■ Problem statement:
Swap "Click" for "Press" in these lines and give them again with everything else left as it is.

■ Supplied entries:
## Begin

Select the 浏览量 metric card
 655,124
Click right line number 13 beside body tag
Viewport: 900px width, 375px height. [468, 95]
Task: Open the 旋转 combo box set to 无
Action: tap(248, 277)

## End

■ Correct result:
Select the 浏览量 metric card
 655,124
Press right line number 13 beside body tag
Viewport: 900px width, 375px height. [468, 95]
Task: Open the 旋转 combo box set to 无
Action: tap(248, 277)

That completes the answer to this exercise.